A 14 anni stavo per smettere, andai a giocare in un altro ambiente, a Cannara, e trovai il modo di esprimere al meglio quello che avevo dentro. Di migliorare, di vincere tante partite, tante quante ne avevo perse a Passaggio quando, oltretutto, non venivo molto considerato dall’ambiente e dal’ allenatore.
A Passaggio di Bettona ci sono tornato a 20 anni, dopo aver vinto anche un campionato juniores nazionale per squadre dilettanti, con il Cannara.
Ci sono tornato, perché m’ hanno cercato loro( evidentemente qualcuno non mi aveva considerato quanto meritavo in passato) ed ho giocato e vinto tanto.
Ho vinto anche un campionato anche a Passaggio, prima di infortunarmi e di smettere di giocare qualche anno fa ma smettere di giocare e’ una delle poche cose che cambierei del mio passato, glielo assicuro!
Anche perché nel calcio sono riuscito a dimostrare me stesso che con la passione ed il lavoro si possono ottenere grandi soddisfazioni personali,senza sotterfugi di sorta, in maniera pulita. Solo facendosi “un culo così”,insomma.
Aggiungo che le qualità che ha suo figlio, non sono assolutamente secondarie all’ interno di un contesto di gruppo. Cosi’ come e’ giusto cercare di educare, punire, ma non emarginare, un bambino dotato tecnicamente, ma maleducato, e’ altrettanto giusto permettere a che è dotato di altre qualità,e meno di altre, di potersi comunque esprimere.
Oltretutto in un contesto come la Real Virtus. Una società che offre un servizio alle famiglie ed ai bambini del posto,più per funzione sociale ,che per spirito competitivo, di vittoria,di primato.
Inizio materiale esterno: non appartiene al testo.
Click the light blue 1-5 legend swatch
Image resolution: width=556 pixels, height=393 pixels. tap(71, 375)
E’ bello vedere che gli amici del paese, possano avere un luogo di ritrovo, per la propria crescita, visto che il nostro paese non ne offre di tantissimi.
Le qualità di suo figlio, sia nella vita settimanale del gruppo, che nella domenica di gara,s ono molto importanti per la squadra.
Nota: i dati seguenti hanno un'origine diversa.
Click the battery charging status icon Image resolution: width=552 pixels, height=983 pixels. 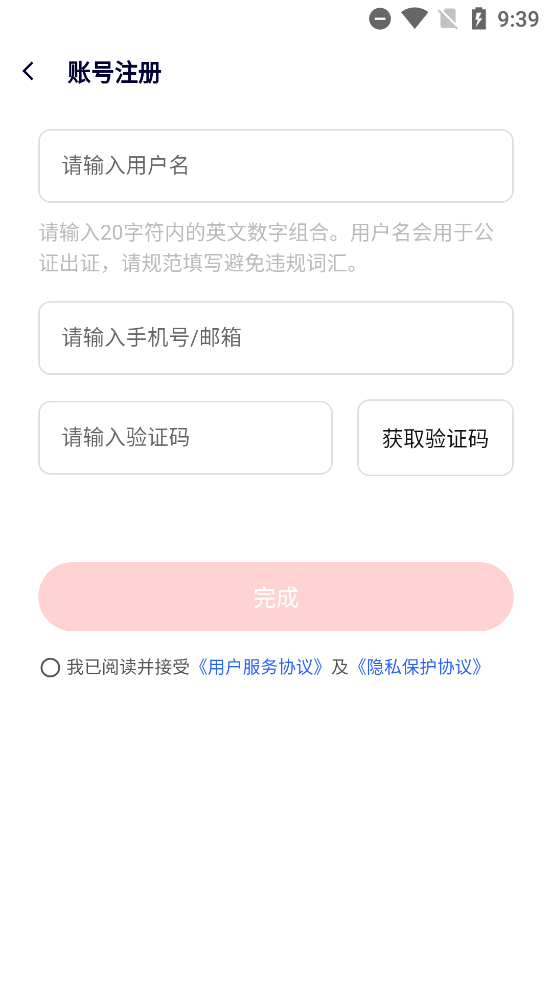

Anche per raggiungere quei risultati che, ogni tanto fanno bene al gruppo stesso. Perche’ suo figlio, soprattutto grazie a voi genitori e’ un bambino che è contento di giocare anche solo 5 minuti. Si impegna, col sorriso. Fa un po’ da contraltare rispetto a chi, dotato tecnicamente, gode della fiducia del mister, a volte, non meritandosela .E gioca magari controvoglia. Non so se c’era quando fece gol; io mi ricordo bene.
È stato molto bello vederlo esultare. Una scena quasi da film….chi l’avrebbe mai detto?Forse neanch’io,di certo….però il calcio e’ anche questo.
Se ha avuto quella piccola gioia, se l’e’ sudata tutta, suo figlio. Per questo è più bella! Non lo privi di quei 5 minuti se per lui sono importanti.
Alla squadra mancherebbe anche un genitore come te. In un contesto dove tutti gli animi sono esagitati,c’è maleducazione,esasperazione,persone che credono di essere mamma e papà di Messi, Maradona e Van Basten,la sua voce fuori dal coro ed il suo profilo basso,sono un esempio per gli altri genitori.
Ma forse, mi permetta di dirglielo,e’ un po’ troppo fuori dal coro. Talmente tanto che finisce per uniformarsi al coro stesso… se lascia perché suo figlio “e’ scarso”, diventa come quelli che credono di avere il figlio “forte” e sbraitano da fuori alla rete, peggio dei cani randagi, pretendendo spazio e importanza. E questa fine non se la meriterebbe, non la rappresenterebbe.
Nel calcio ci vorrebbero più bambini come suo figlio e più genitori come lei. Pensaci e pensateci,anzi:ripensateci!”